Duras insiste beaucoup aussi sur la complétude de ces échanges. Non seulement elle peut en indiquer les limites, comme nous l'avons vu, par des séparations narratives, aller jusqu'à l'insérer au sein d'une même réplique, mais elle signale aussi très fortement l'absence d'intervention réactive par des « il/elle ne répondit pas » accentuant donc, par un recours à la négation, cette norme de complétude. Aussi, ce genre de commentaire narratif sera constant :

‘Il s'attarda, sans répondre à sa question, à voir enfin la ligne de ses épaules (Moderato : 43).’

L'autre point sur lequel Duras insiste tout particulièrement est l'attitude d'écoute d'un des interlocuteurs. Parfois, c'est la non-entente de la réplique qui justifie l'incomplétude de l'échange :

‘C'est alors qu'elle est endormie qu'il lui parle. Il lui dit qu'elle sera chassée avant la fin du séjour qui a été prévu. Elle ne l'entend pas, on dirait, elle n'entend plus rien (Yeux : 57).’

Cette notation d'un « on dirait » prouve qu'en fait le dilogue n'est jamais pur, comme s'il y avait toujours un oeil qui voit ou une oreille qui écoute et qui justifie ainsi en profondeur la reproduction des propos dans le roman. Tantôt cette instance est un personnage réel qui joue d'ailleurs les fonctions de narrateur, tantôt ce n'est que l'attestation d'une conscience, signe d'une instance narrative.

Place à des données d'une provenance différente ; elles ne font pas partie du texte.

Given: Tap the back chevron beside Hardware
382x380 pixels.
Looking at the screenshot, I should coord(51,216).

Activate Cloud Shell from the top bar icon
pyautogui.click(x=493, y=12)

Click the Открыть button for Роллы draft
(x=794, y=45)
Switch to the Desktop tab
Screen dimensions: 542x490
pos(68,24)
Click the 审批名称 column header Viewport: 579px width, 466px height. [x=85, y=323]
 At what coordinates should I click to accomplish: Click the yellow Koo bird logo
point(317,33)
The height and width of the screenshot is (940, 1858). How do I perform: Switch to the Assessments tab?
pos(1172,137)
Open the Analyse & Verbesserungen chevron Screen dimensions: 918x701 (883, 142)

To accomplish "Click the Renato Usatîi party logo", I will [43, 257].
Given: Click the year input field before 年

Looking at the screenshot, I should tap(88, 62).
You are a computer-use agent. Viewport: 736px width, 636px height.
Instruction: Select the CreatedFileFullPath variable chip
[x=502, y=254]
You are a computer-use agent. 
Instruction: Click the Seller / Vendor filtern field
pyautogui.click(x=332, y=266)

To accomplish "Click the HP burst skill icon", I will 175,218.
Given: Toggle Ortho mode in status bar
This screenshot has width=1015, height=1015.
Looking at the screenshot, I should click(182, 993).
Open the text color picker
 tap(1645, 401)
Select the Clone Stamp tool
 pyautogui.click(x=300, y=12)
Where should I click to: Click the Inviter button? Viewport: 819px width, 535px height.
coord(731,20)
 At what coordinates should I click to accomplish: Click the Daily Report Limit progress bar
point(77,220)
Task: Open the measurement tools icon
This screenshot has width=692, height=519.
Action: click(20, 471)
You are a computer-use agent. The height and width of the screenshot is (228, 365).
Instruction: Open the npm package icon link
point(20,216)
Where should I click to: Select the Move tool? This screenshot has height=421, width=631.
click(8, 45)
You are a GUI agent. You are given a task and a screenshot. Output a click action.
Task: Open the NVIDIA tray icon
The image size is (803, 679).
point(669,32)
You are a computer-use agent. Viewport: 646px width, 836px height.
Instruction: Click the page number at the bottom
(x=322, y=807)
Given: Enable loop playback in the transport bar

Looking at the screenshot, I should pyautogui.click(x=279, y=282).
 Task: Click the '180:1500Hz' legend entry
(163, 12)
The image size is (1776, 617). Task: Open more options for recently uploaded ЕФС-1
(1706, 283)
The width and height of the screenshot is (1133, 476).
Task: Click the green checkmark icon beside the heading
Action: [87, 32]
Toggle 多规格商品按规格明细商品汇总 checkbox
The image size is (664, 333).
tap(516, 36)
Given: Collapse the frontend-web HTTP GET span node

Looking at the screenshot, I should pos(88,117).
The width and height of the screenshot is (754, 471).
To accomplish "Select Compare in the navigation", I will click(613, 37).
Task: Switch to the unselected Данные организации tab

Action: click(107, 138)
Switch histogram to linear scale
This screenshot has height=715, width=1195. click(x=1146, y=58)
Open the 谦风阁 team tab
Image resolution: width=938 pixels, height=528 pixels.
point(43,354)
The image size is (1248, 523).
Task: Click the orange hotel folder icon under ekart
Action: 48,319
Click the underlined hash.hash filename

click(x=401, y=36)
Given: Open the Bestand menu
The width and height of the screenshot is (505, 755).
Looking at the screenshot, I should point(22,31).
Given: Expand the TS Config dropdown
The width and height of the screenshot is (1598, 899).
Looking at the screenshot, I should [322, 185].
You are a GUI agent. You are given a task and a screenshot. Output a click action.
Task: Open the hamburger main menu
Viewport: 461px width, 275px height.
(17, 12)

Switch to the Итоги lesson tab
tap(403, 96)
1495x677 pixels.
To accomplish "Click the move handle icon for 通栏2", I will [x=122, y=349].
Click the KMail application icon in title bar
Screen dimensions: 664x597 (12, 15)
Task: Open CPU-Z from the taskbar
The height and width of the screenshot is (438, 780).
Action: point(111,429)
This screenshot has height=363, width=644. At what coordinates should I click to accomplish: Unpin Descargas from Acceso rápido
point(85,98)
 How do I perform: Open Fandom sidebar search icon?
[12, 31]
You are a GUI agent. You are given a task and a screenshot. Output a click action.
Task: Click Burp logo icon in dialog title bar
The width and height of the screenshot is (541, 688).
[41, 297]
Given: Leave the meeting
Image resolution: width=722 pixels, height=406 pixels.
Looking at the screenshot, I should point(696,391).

En général aussi, l'écoute est l'attitude du personnage à qui l’on raconte une histoire :

‘- Vous étiez accoudée à ce grand piano. Entre vos seins nus sous votre robe, il y a cette fleur de magnolia.
Anne Desbaresdes, très attentivement, écouta cette histoire.
- Oui.
- Quand vous vous penchez, cette fleur frôle le contour extérieur de vos seins (Moderato : 86).’

L'histoire racontée est la sienne. C'est l'histoire de la vision que Chauvin a eu d'elle un soir de réception.

Ceci nous conduit à la caractérisation sémantico-pragmatique des dilogues durassiens. Ils se déroulent essentiellement sous le mode soit d’une co-narration, soit de la confidence, les deux autres types comme la dispute ou les interactions de service étant plus rares. À l’analyse systématique de ces quatre modes de réalisation, on adjoindra l’étude de deux autres modes de mise à l’écrit, de nature plus formelle et donc à contenu plus libre, à savoir l’interview et la communication téléphonique.